Rescale the listing from the line with "Process in the title" to the line with "(x=214, y=41)", both included, rewriting every one of those lines and leaving all other text as it is, except that each coordinate in the answers is multiplied by 2.55 and rounded to a whole number, with halves rounded up.

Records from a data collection
════════════════════
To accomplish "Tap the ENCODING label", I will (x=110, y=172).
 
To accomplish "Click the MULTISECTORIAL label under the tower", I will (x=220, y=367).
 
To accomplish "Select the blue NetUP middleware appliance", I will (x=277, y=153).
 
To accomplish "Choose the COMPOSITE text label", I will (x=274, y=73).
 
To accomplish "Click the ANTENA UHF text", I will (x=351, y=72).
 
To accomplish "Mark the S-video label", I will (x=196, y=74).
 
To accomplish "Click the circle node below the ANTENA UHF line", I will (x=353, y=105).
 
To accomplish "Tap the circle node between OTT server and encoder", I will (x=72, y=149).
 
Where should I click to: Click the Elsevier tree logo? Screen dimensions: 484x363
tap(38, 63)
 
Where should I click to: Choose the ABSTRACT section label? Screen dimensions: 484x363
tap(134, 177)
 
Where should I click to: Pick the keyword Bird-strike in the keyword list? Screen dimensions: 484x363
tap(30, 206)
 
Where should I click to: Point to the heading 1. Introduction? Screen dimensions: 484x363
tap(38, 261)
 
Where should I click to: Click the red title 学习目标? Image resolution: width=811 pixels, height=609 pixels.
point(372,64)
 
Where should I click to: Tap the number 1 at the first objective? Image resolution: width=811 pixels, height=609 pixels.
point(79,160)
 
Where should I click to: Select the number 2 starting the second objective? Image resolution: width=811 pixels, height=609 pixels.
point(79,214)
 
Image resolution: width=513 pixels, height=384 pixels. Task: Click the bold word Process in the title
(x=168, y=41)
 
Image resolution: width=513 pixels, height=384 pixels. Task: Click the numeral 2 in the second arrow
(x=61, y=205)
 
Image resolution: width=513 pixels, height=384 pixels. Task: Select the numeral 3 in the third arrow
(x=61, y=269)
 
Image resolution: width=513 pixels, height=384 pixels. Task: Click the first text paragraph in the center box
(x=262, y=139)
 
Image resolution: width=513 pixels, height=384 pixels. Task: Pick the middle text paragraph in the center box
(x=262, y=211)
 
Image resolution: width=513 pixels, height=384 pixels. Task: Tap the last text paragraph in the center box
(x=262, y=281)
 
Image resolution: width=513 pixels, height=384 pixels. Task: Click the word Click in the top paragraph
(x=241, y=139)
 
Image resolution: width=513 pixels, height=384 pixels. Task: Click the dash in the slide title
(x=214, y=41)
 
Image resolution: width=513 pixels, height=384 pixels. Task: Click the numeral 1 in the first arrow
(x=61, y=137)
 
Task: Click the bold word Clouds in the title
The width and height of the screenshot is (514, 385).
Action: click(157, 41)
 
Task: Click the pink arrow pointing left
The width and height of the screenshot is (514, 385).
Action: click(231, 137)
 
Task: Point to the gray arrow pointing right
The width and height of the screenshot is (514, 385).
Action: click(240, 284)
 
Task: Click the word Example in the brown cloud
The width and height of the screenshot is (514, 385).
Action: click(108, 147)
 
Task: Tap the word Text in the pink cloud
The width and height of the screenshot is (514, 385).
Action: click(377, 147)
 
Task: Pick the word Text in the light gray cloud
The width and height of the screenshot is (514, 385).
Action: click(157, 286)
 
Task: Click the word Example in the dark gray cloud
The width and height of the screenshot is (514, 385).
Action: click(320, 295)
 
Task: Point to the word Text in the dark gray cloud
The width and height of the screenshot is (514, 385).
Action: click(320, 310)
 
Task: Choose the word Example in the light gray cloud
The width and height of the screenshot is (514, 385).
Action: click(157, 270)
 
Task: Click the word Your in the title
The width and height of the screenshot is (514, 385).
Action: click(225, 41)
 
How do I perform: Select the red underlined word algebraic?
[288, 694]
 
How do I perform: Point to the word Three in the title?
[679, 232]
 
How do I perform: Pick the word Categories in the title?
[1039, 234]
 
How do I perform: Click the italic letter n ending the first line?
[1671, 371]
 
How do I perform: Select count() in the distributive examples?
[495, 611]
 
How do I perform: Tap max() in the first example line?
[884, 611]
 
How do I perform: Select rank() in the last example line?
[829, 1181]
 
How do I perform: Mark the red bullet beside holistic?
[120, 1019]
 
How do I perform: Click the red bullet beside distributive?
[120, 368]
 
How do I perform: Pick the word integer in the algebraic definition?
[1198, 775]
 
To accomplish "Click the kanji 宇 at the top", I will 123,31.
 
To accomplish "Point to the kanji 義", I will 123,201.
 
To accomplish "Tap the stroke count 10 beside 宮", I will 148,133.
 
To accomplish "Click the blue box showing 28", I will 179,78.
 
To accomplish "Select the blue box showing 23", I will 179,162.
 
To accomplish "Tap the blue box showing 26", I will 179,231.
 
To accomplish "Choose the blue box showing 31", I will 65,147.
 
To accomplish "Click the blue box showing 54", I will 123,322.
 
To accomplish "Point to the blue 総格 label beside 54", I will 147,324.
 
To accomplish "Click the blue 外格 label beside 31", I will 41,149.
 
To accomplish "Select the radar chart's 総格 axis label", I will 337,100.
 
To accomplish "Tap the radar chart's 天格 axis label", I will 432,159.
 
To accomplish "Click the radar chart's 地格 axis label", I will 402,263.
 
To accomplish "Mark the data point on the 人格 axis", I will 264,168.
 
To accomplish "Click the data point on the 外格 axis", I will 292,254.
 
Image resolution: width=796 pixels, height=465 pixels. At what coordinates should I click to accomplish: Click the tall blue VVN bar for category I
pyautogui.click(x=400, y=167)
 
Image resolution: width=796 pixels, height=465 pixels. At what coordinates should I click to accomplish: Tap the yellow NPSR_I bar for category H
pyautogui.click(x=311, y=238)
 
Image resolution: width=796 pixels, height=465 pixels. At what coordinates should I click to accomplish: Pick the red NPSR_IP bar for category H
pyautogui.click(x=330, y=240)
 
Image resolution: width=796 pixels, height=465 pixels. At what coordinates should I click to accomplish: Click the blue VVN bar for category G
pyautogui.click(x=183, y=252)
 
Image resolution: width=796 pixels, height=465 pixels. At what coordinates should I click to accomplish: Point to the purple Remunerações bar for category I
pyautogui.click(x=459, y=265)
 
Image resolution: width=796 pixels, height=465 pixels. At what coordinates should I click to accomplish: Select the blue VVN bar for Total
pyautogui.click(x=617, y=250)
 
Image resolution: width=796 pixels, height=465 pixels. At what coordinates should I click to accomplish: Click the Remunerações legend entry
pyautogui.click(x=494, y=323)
════════════════════
» Exercise answer:
Image resolution: width=513 pixels, height=384 pixels. Task: Click the bold word Process in the title
(x=428, y=105)
 
Image resolution: width=513 pixels, height=384 pixels. Task: Click the numeral 2 in the second arrow
(x=156, y=523)
 
Image resolution: width=513 pixels, height=384 pixels. Task: Select the numeral 3 in the third arrow
(x=156, y=686)
 
Image resolution: width=513 pixels, height=384 pixels. Task: Click the first text paragraph in the center box
(x=668, y=354)
 
Image resolution: width=513 pixels, height=384 pixels. Task: Pick the middle text paragraph in the center box
(x=668, y=538)
 
Image resolution: width=513 pixels, height=384 pixels. Task: Tap the last text paragraph in the center box
(x=668, y=717)
 
Image resolution: width=513 pixels, height=384 pixels. Task: Click the word Click in the top paragraph
(x=615, y=354)
 
Image resolution: width=513 pixels, height=384 pixels. Task: Click the dash in the slide title
(x=546, y=105)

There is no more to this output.